Your task ->
Please write out the passage on entropy and the emergence of life word for word, starting with "In 2014, the" and going on through "constantly fixing them.".

Text provided ->
EMERGENCE

HARDBACKKINDLE

EMERGENCE

From Chapter 7 of Future Rising: A Journey from the Past to the Edge of Tomorrow

In 2014, the Massachusetts Institute of Technology physicist Jeremy England shook the scientific world with an audacious new explanation for the emergence of life on Earth. And in doing so, he opened the door to an intriguing explanation for how we might have gotten here, and why we’re so obsessed with understanding and changing the future.

One of the side effects of entropy is that things generally get more disorganized as the universe ages and usable energy decreases. It’s the celestial equivalent of a kitchen that becomes increasingly messy if no one’s putting in the effort to clean it, or the degradation of roads if road crews aren’t constantly fixing them.

According to the laws of physics, the universe’s future should be getting increasingly chaotic. And yet, life seems to fly in the face of this conventional wisdom. Compared to the primordial soup that existed billions of years ago, humans are an exquisite manifestation of organization and complexity. Our bodies and minds are fantastically intricate biological entities that are not only incredibly complex,
but are also able to create order out of chaos. We are, in 
effect, localized anti-entropy machines that have the ability to change the future from its default mode to something entirely different.

Life’s ability to buck this celestial arrow of time has puzzled scientists for decades. There are, as you would expect, plenty of explanations that scientists weave around this seeming anomaly. For instance, most scientists would argue that, while net entropy always increases, there’s nothing to stop temporary decreases at a more local level—such as the emergence of living organisms on a favorable planet. And yet, life as we know it still seems to lie so far from the apparent comfort zone of the universe that it sometimes feels like our explanations of how we came to be here are, at best, long shots.

In contrast, England came up with a possible explanation for this seeming anomaly which suggests that living organisms could be a feature of the universe we live in, rather than an exception. And, if right, his ideas could fundamentally alter our understanding of life, intelligence, and the future.

England argues that the universe is “programmed” to reach its ultimate future of heat death as fast as possible—that point where increasing entropy has eliminated all usable energy. Under normal circumstances, the speed with which this journey occurs would be limited by relatively conventional physics. But what if there were shortcuts that could accelerate this celestial decline, and get the universe to where it’s going even faster?

According to England, the emergence of life may well be one of these shortcuts.

Living organisms have an amazing ability to convert energy into less usable forms, as they suck in high-energy resources, and leave behind lower-energy “excretions” (usually in the form of heat). In this way, plants and animals are entropy-accelerating machines as they burn through the energy they receive from the sun and their surrounding environment. And humans, with their creativity and inventiveness, take this to a whole new level.

To get a sense of the scale of the entropy-acceleration we’re capable of, you only need to look at how a global population approaching eight billion is stripping the world of its usable energy resources, and leaving a trail of chaos and destruction behind it. And when you factor in our ability to invent ever more powerful and rapid ways of creating chaos, from guns and explosives to hydrogen bombs, you have to begrudgingly admire the universe for coming up with such an ingenious shortcut for accelerating the rate at which entropy increases.

England’s ideas are controversial and as yet unproven. Yet they are compelling. They grapple with the physics of systems that are a long way from thermal (or energy) equilibrium. And in doing so, they are hinting at how the laws of the universe might throw up pockets of order that seem to defy the flow of entropy, because they ultimately accelerate the journey toward its inevitable future. They also begin to create a framework that may help us better understand the emergence of life and human intelligence, and even our tendency to cause chaos in the name

of progress.

If England is right, we may all be part of a celestial shortcut that is nudging the universe ever faster toward its ultimate fate. It’s a shortcut that began, however, long before humans appeared on the scene, with the earliest emergence of living organisms.

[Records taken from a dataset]
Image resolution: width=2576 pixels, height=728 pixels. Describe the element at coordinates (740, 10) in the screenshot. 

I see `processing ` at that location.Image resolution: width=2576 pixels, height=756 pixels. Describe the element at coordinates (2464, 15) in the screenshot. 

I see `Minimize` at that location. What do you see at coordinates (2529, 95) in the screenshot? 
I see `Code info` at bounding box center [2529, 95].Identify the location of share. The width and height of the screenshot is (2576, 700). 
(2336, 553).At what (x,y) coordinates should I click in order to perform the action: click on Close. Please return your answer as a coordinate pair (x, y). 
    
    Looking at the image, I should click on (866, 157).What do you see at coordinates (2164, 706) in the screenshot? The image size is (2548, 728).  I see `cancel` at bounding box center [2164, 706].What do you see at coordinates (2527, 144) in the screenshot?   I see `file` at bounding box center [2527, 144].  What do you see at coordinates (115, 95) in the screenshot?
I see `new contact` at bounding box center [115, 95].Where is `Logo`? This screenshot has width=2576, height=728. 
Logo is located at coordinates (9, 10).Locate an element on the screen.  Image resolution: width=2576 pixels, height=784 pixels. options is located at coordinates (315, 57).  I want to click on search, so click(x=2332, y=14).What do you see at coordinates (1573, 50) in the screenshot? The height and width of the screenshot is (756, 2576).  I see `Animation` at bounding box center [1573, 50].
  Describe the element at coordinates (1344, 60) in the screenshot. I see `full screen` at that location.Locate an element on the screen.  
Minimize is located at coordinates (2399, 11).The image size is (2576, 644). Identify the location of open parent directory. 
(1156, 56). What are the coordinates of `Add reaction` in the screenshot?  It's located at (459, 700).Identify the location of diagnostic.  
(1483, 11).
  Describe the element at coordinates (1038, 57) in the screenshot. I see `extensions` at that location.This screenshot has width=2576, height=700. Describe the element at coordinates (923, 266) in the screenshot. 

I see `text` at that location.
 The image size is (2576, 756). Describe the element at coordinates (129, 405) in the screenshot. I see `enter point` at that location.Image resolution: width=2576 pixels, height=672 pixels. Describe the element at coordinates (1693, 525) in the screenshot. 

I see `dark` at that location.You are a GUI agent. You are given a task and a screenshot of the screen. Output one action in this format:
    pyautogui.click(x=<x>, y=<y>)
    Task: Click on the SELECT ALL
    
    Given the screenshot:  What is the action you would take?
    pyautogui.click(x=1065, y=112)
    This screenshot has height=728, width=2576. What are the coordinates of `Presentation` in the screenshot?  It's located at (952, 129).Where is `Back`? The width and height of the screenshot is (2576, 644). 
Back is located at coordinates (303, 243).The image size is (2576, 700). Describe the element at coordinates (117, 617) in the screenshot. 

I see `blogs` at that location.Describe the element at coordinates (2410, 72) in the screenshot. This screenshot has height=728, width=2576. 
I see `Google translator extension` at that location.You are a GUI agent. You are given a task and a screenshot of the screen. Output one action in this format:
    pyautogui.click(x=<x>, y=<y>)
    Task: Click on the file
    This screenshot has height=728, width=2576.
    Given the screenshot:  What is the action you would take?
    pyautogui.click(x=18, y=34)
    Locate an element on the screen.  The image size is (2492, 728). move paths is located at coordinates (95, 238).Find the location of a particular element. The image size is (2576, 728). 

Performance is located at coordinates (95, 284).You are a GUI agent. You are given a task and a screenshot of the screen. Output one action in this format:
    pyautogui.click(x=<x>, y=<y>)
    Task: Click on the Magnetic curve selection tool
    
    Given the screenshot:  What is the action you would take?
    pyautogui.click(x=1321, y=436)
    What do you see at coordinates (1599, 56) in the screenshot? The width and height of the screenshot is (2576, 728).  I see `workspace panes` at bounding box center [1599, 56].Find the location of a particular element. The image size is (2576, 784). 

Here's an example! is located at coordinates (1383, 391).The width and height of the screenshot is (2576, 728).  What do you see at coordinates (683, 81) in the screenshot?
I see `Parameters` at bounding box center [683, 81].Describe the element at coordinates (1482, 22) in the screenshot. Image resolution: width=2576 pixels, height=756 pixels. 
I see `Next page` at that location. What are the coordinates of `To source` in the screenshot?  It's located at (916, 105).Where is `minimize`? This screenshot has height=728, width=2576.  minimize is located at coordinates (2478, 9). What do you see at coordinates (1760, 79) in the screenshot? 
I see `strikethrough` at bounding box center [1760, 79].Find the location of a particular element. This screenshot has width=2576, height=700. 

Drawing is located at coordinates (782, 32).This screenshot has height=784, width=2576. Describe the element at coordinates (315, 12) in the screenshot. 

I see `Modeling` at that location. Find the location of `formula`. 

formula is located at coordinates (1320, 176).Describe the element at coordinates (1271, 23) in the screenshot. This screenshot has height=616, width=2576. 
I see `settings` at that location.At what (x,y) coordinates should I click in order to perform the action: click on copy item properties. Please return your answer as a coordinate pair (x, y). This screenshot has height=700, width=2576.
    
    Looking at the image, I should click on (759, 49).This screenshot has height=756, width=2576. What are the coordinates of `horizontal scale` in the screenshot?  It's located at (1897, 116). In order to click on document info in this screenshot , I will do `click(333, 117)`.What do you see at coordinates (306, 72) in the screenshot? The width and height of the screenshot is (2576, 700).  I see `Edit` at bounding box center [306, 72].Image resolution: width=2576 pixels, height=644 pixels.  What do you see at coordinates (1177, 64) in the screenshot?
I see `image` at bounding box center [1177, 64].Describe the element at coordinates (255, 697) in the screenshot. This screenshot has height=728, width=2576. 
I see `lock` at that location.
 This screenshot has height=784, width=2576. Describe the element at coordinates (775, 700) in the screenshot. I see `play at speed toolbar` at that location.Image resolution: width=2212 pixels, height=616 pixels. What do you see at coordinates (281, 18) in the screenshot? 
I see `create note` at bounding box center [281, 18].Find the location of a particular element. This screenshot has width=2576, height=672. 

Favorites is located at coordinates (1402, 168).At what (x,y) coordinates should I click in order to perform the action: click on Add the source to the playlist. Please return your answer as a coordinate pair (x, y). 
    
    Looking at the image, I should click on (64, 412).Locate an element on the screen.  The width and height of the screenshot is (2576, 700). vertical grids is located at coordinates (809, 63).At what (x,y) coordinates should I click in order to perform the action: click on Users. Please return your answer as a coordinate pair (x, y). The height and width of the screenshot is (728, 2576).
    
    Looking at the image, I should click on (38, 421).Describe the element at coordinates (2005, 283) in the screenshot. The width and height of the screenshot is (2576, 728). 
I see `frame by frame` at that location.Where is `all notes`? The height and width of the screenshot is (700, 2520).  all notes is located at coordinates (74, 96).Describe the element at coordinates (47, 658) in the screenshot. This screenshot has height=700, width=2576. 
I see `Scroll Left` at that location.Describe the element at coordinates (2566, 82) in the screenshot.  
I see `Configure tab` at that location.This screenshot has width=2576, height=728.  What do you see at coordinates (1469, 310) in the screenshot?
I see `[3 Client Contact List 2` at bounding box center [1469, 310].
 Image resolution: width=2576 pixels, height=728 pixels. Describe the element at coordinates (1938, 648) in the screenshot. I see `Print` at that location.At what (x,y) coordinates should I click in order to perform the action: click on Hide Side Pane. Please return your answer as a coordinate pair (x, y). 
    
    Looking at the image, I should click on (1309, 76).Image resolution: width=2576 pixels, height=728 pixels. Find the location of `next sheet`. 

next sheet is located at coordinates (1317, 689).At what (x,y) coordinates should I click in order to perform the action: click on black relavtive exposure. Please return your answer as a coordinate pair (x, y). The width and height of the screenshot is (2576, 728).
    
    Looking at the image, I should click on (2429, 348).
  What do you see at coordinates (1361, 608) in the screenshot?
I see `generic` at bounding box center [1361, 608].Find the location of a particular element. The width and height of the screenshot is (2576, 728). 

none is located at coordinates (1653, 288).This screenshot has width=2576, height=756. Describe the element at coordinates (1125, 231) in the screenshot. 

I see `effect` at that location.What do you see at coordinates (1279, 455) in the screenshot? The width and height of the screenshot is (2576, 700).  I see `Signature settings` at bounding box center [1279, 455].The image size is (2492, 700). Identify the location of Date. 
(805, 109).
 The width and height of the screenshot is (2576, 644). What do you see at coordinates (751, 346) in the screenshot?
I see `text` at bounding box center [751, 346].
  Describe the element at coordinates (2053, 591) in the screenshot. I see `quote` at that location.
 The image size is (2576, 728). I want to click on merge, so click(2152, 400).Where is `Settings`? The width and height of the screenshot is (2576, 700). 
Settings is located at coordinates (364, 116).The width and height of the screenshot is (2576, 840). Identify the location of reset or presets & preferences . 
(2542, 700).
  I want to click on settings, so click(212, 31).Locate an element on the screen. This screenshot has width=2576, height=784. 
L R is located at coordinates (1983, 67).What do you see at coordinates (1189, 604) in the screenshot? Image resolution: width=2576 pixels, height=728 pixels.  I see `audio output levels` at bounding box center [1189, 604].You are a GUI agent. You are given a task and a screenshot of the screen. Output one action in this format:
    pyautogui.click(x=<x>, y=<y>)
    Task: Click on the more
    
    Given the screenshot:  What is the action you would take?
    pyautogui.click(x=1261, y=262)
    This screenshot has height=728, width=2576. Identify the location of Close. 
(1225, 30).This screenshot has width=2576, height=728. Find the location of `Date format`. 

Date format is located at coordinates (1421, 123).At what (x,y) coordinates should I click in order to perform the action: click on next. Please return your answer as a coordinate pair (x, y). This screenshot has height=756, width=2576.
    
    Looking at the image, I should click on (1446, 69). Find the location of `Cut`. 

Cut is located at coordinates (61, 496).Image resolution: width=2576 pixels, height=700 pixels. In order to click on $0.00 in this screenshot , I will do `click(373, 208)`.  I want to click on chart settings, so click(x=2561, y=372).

Result of this exercise ->
In 2014, the Massachusetts Institute of Technology physicist Jeremy England shook the scientific world with an audacious new explanation for the emergence of life on Earth. And in doing so, he opened the door to an intriguing explanation for how we might have gotten here, and why we’re so obsessed with understanding and changing the future.

One of the side effects of entropy is that things generally get more disorganized as the universe ages and usable energy decreases. It’s the celestial equivalent of a kitchen that becomes increasingly messy if no one’s putting in the effort to clean it, or the degradation of roads if road crews aren’t constantly fixing them.